Anomaly distribution in quasar magnitudes: a test of lensing by an hypothetic Supergiant Molecular Cloud in the Galactic halo

TL;DR

This paper investigates whether a hypothetical Supergiant Molecular Cloud in the Galactic halo could cause the observed quasar magnitude anomaly through gravitational lensing, using detailed modeling of the cloud's structure and mass.

Contribution

It introduces a fractal and clumpy lens model of a Supergiant Molecular Cloud to explain the quasar magnitude anomaly via gravitational lensing effects.

Findings

A plausible lens model requires a mass of (1.5-4.1) x 10^{10} solar masses.

The model involves a fractal cloud structure with a dimension of 1.8-2.

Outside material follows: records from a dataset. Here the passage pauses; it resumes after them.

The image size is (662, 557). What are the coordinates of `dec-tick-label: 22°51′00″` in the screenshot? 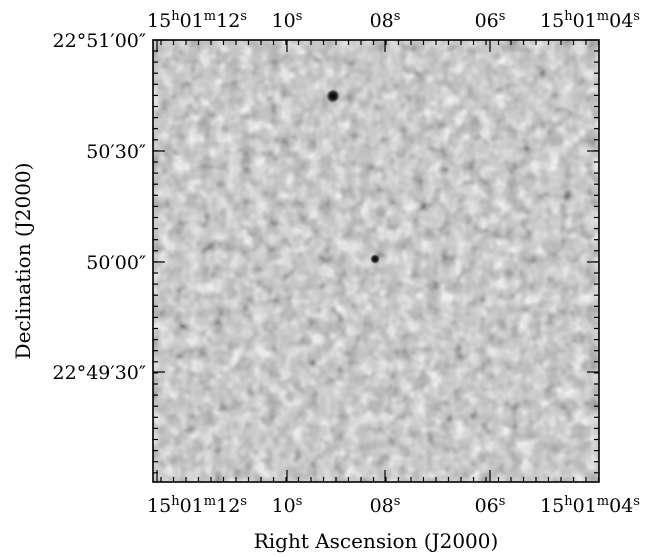 It's located at (100, 41).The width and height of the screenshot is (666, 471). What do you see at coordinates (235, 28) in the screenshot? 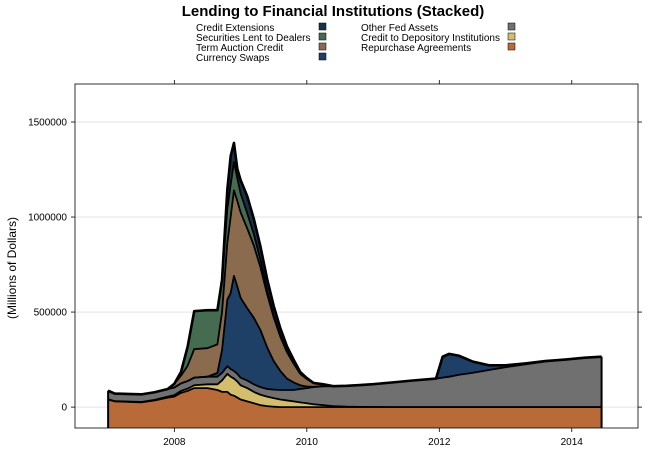
I see `legend-label-credit-extensions: Credit Extensions` at bounding box center [235, 28].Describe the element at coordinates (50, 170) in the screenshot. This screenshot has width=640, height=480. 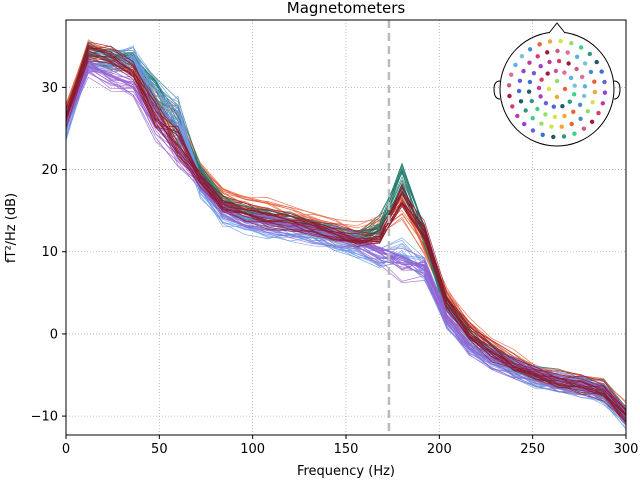
I see `y-tick-label: 20` at that location.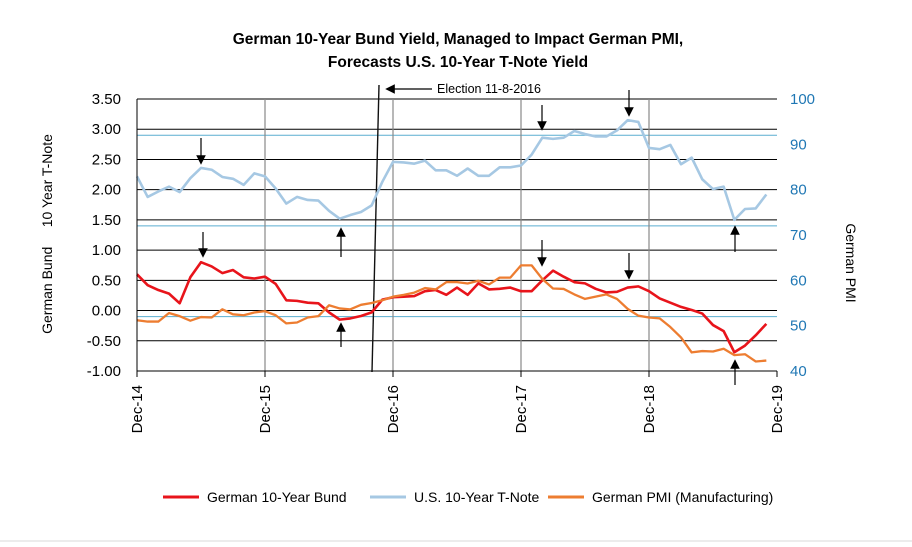  What do you see at coordinates (104, 372) in the screenshot?
I see `y-left-tick-label: -1.00` at bounding box center [104, 372].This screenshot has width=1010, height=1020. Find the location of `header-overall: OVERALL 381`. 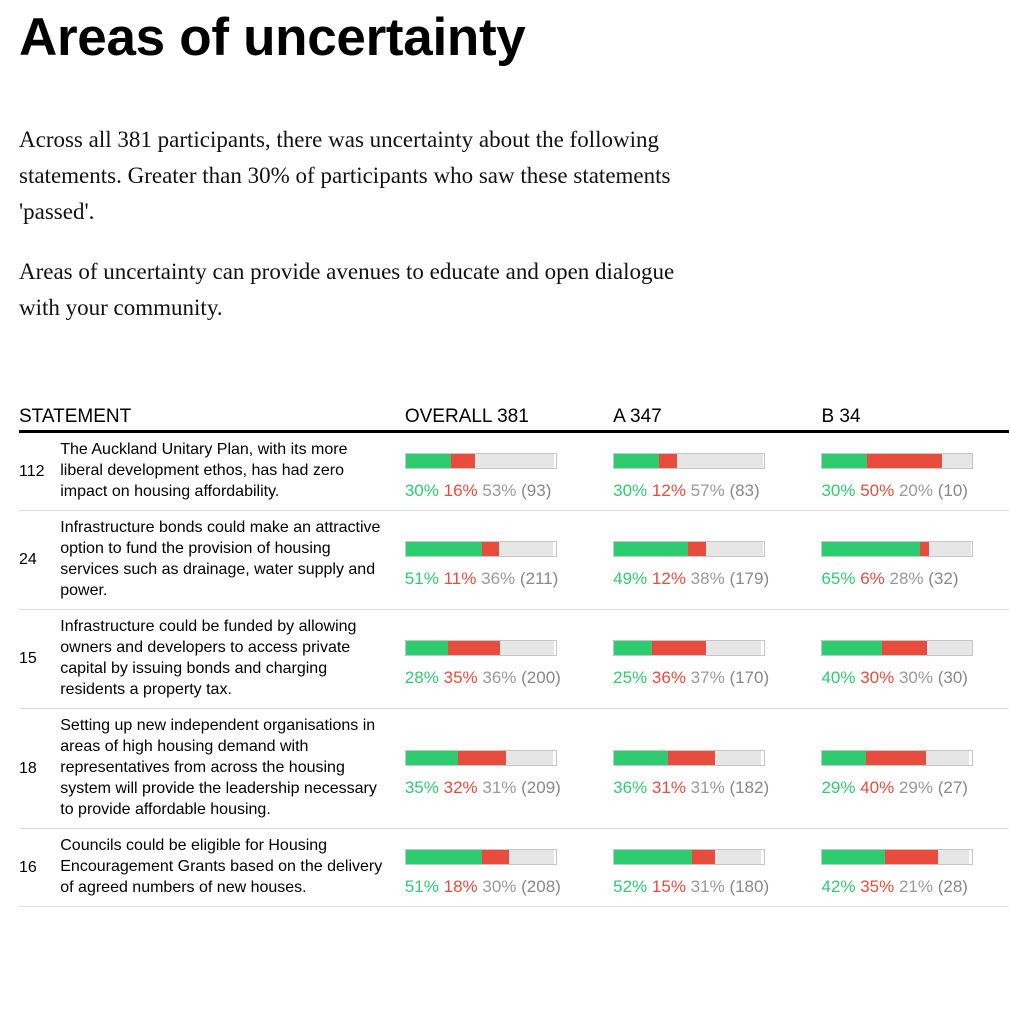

Complex caustic networks are formed by the clumpy cloud structure.

Abstract

An anomaly in the distribution of quasar magnitudes based on the SDSS survey, has been recently reported by Longo (2012). The angular size of this anomaly is of the order of $\rm \pm 15^o$ on the sky. A low surface brightness smooth structure in $\gamma$-rays, coincides with the sky location and extent of the quasar anomaly, and is close to the Northern component of a pair of $\gamma$-ray bubbles discovered in the \sl Fermi Gamma-ray Space Telescope \rm survey. Molecular clouds are thought to be illuminated by cosmic rays. I test the hypothesis that the magnitude anomaly in the quasar distribution, is due to a lensing effect by an hypothetic Supergiant Molecular Cloud (SGMC) in the Galactic halo.A series of grid lens models are built by assuming firstly that a SGMC is a lattice with clumps of $\rm 10^{-3} M_\odot$, 10 AU in size, and assuming various filling factors of the cloud, and secondly a fractal structure. Local amplifications are calculated for these lenses by using the public software LensTool, and the single plane approximation. A complex network of caustics due to the clumpy structure is present. Our best single plane lens model capable of explaining Longo's effect, \sl at least in sparse regions, \rm requires a mass $\rm (1.5-4.1) \times 10^{10} ~M_\odot$ within $\rm 8.7 \times 8.7 \times (5-8.6) kpc^3$ at a lens plane distance of 20 kpc. It is constructed from a molecular cloud building block of $5 \times 10^5 M_\odot$ within a scale of 30 pc expanded by fractal scaling with dimension $D = 1.8-2$ up to 5-8.6 kpc for the SGMC. If such a Supergiant Molecular Cloud were demonstrated, it might be part of a lens explanation for the luminous anomaly discovered in quasars and in red galaxies. The mass budget may be varied by changing the cloud depth and the fractal dimension.